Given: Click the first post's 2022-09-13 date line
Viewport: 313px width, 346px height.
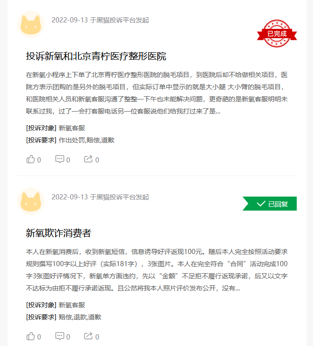Looking at the screenshot, I should 100,20.

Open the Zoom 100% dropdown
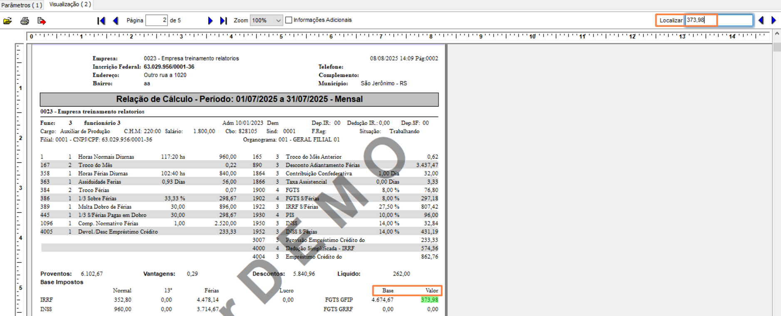(266, 20)
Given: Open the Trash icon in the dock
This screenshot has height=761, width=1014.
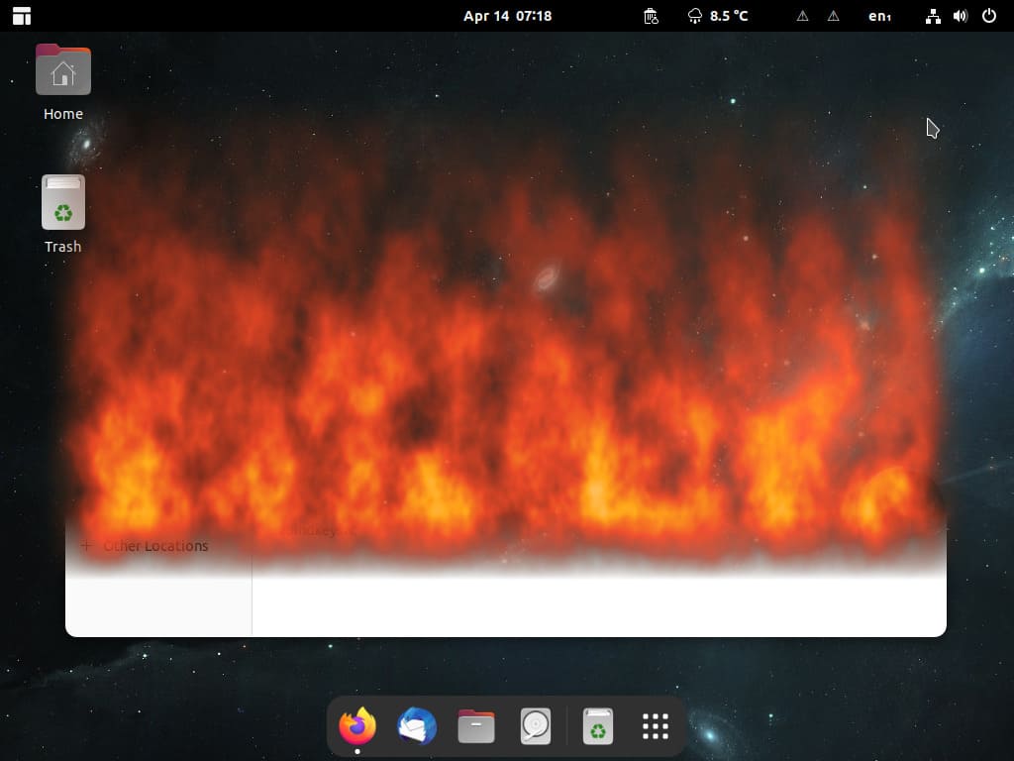Looking at the screenshot, I should (597, 726).
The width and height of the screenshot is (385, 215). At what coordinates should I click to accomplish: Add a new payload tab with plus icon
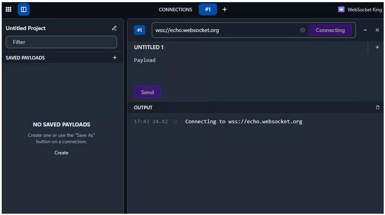pos(377,47)
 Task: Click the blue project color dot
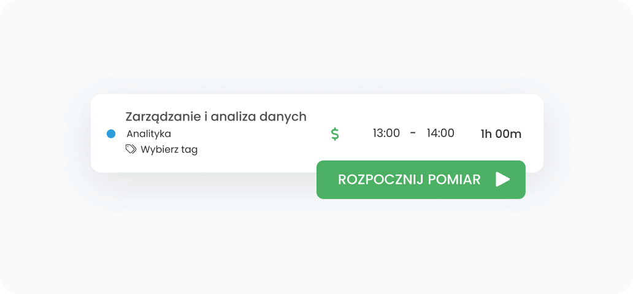[x=111, y=134]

══════════

[PROBLEM]: Copy out the listing above word for word, from start to end, but leave out the pictures.

[ANSWER TO THIS TASK]:
Given: Click the first post's 2022-09-13 date line
Viewport: 313px width, 346px height.
Looking at the screenshot, I should 100,20.

Open the Zoom 100% dropdown
(266, 20)
Given: Open the Trash icon in the dock
This screenshot has height=761, width=1014.
Looking at the screenshot, I should (597, 726).
The width and height of the screenshot is (385, 215). At what coordinates should I click to accomplish: Add a new payload tab with plus icon
pos(377,47)
 Task: Click the blue project color dot
[x=111, y=134]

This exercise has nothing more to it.